Задание a: Продублируйте строки из набора ниже без изменений: всё от строки с «Screen dimensions: 932x443» вниз до строки с «[1056, 247]», обе включительно.

--- --- ---

В довершение в Берлине появилась и Нина Петровская — «полубезумная, нищая, старая, исхудалая, хромая». Теперь Андрей Белый и его былая возлюбленная многословно и тоскливо копались в своих старых счетах, и Ходасевичу приходилось быть свидетелем этих бесед. Как будто не прошло пятнадцати лет с той безумной петербургской осени 1907 года, как будто тот, кто «в миру» звался Борисом Бугаевым, не написал за эти годы множества книг, в том числе — великих. «Я с ужасом наблюдаю людей, которые не меняются», — написал 12 октября 1922 года Ходасевич Анне Ивановне в Петроград под впечатлением встреч с Петровской. Тем временем две Нины, сорокалетняя и двадцатилетняя, смотрели друг на друга как существа с разных планет. Как вспоминала Берберова, «она относилась ко мне с любопытством, словно хотела сказать: и бывают же на свете люди, которые живут себе так, как если бы ничего не было: ни Брюсова, ни 1911 года, ни стрельбы друг в друга, ни средневековых ведьм, ни мартелевского коньяка, в котором он когда-то с ней купал свое отчаяние, ни всей их декадентской саги. Из этого один только коньяк был сейчас доступен, но я отказывалась питье ней коньяк, я не умела этого делать» [510] . «Рената» вскоре исчезла, чтобы еще раз появиться близ Ходасевича уже в Париже; ему суждено было стать непосредственным свидетелем жутковатого финала ее жизни.

--- --- ---

Задание b: Почему, судя по отрывку о Берлине, Ходасевич написал 12 октября 1922 года Анне Ивановне, что с ужасом наблюдает людей, которые не меняются?

--- --- ---

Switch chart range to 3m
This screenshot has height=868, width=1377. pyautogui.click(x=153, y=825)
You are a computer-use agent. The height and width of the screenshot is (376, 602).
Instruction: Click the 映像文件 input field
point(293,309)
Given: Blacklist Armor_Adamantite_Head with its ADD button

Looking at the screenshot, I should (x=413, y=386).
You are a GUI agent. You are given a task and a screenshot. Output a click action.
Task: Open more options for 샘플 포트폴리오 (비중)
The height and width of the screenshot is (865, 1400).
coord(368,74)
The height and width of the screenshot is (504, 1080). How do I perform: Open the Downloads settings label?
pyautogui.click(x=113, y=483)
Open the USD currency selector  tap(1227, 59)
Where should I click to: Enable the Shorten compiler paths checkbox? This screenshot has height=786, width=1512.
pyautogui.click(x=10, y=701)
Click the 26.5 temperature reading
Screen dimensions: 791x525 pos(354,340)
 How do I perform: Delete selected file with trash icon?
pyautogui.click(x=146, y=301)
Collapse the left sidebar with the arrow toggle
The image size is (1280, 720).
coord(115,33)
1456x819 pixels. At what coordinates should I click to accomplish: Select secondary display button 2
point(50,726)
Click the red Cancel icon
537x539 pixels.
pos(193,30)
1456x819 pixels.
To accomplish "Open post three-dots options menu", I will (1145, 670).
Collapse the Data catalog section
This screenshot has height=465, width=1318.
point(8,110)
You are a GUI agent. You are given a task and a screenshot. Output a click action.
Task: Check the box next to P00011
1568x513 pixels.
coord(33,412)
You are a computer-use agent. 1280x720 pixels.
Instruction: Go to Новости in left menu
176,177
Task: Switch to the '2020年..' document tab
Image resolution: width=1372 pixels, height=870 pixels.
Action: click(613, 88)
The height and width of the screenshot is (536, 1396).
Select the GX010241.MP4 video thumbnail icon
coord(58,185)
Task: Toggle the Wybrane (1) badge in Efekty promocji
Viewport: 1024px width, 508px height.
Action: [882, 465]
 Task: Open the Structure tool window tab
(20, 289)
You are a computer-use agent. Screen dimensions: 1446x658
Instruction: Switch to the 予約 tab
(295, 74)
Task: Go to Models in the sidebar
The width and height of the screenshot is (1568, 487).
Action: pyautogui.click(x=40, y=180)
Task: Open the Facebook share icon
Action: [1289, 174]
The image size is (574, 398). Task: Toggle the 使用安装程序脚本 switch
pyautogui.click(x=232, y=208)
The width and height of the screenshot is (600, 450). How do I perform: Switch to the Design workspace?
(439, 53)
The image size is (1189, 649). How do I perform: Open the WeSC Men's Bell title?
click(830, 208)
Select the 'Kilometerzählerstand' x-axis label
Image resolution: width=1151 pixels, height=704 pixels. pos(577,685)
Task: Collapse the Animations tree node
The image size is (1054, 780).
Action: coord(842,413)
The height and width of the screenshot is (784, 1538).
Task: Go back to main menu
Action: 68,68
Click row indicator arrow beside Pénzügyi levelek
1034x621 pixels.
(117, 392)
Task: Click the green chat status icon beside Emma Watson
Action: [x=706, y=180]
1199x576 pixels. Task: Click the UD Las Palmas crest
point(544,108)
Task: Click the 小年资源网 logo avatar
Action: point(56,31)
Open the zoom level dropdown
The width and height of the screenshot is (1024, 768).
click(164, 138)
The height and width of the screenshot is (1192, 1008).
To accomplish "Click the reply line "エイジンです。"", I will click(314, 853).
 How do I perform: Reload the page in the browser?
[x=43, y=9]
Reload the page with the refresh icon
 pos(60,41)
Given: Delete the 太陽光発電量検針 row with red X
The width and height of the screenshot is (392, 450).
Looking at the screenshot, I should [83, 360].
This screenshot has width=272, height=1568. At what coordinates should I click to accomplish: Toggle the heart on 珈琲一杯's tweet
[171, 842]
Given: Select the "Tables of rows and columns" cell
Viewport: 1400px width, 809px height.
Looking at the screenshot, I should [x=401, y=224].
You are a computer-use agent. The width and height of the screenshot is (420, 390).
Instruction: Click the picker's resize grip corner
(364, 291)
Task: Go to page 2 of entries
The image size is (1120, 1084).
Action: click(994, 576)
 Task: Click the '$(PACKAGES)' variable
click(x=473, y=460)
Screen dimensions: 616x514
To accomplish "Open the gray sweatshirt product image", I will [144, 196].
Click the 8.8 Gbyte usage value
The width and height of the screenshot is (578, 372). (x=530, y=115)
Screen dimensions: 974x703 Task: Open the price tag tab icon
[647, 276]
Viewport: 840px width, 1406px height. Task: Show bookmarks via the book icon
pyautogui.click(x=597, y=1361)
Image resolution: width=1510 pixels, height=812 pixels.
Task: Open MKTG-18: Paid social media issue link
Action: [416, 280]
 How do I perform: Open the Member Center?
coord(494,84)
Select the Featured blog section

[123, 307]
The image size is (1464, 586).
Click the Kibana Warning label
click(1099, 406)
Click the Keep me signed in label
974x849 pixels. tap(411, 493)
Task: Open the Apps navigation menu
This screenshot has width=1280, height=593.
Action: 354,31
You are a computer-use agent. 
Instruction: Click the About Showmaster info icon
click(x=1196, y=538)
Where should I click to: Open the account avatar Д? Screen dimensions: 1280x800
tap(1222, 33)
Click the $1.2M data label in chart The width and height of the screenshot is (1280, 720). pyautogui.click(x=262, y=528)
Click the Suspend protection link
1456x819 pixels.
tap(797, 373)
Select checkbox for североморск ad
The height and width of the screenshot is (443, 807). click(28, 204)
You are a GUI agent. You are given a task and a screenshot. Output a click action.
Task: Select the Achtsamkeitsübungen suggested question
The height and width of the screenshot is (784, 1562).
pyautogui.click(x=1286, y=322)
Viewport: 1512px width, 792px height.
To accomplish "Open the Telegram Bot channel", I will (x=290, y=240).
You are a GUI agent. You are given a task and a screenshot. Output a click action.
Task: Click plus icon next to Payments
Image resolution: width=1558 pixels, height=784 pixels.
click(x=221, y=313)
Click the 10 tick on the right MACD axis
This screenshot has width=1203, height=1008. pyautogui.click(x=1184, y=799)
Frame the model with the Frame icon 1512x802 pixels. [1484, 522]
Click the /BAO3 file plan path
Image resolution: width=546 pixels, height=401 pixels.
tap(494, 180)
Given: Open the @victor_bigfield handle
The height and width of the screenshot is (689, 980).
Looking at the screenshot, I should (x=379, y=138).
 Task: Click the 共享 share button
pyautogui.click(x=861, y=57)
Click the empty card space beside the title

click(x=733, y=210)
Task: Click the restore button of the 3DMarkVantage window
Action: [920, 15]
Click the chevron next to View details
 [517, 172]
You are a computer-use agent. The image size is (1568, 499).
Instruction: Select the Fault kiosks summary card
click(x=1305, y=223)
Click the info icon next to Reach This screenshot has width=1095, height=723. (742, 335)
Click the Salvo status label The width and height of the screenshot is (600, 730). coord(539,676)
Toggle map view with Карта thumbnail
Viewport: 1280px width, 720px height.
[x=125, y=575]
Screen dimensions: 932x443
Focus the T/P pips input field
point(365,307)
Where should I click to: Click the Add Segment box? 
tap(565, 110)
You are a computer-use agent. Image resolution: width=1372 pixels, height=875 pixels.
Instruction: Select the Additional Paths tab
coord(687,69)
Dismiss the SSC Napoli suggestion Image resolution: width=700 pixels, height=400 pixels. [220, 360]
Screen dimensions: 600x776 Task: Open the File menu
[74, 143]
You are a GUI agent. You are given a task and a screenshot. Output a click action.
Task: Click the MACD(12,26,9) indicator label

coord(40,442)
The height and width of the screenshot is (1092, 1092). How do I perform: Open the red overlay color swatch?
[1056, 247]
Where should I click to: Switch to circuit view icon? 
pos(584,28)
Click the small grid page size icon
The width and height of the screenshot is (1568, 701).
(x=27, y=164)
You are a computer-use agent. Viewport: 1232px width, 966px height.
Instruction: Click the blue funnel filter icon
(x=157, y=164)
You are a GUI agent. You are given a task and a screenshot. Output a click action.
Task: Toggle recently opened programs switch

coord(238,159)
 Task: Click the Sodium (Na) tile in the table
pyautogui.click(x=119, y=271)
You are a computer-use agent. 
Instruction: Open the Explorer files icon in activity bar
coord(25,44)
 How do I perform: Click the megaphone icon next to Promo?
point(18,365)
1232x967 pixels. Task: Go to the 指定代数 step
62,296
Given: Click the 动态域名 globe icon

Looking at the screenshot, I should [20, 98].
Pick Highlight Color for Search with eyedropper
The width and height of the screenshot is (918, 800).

--- --- ---

Верный ответ a:
Screen dimensions: 932x443
Focus the T/P pips input field
point(365,307)
Where should I click to: Click the Add Segment box? 
tap(565, 110)
You are a computer-use agent. Image resolution: width=1372 pixels, height=875 pixels.
Instruction: Select the Additional Paths tab
coord(687,69)
Dismiss the SSC Napoli suggestion Image resolution: width=700 pixels, height=400 pixels. [220, 360]
Screen dimensions: 600x776 Task: Open the File menu
[74, 143]
You are a GUI agent. You are given a task and a screenshot. Output a click action.
Task: Click the MACD(12,26,9) indicator label

coord(40,442)
The height and width of the screenshot is (1092, 1092). How do I perform: Open the red overlay color swatch?
[1056, 247]

Верный ответ b: Он написал это под впечатлением встреч с Ниной Петровской. Она вместе с Андреем Белым многословно и тоскливо копалась в старых счетах, как будто с петербургской осени 1907 года не прошло пятнадцати лет.